The next day I was waited upon by the treasurers of eleven chowder clubs, the financial secretary of the Shanty Sharpshooters and Goat Hill Volunteers. A man also came to obtain means for burying a dead friend. I afterward saw him doing so to some extent. He was burying his friend beneath the solemn shadow of a heavy mahogany-colored mustache, of which he was the sole proprieter.
I was waited upon by delegations from Tammany, the County Democracy and the Jeffersonian Simplicity Chub. Everybody seemed to have dropped his own business in order to wait upon me, I became pledged to every one on condition that I should be elected. It makes me shudder now to think what I may have signed.
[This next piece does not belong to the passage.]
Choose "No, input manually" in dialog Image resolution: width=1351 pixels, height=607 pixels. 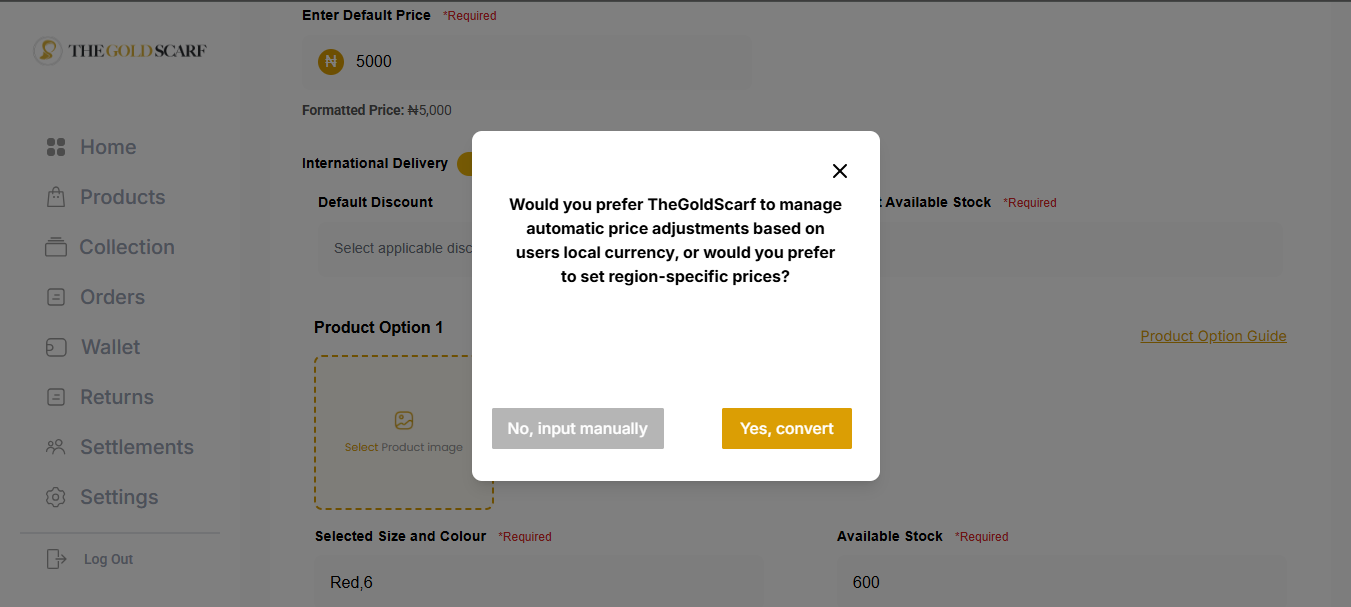point(577,428)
I paid forty odd dollars for the privilege of voting for a beautiful child, and thus lost all influence with every other parent in the contest. I voted for the most popular young lady and heard afterward that she regarded me only as a friend. I had a biography and portrait of myself printed in an obscure paper that claimed a large circulation, and the first time the forms went into the press a loose screw fell out on the machinery, caught in the forehead of my portrait and peeled back the scalp so that it dropped over the eye like a prayer rag hanging out of the window.
I had paid a boy three dollars to scatter these papers among the neighbors, but I met him as he came out of the office and made it five dollars if he would put them in the bosom of the moaning tide.
I give below a rough draft of expenses, not including; some of the items referred to above:
Yesterday I tried to find the red-nosed man who first asked me to go into the standard-bearer business, in order to withdraw my name, but I could not find him in the directory. I therefore take this means of saying, as I said to my assignee last evening, that if a public office be a public bust, I might just as well bust now and have it over.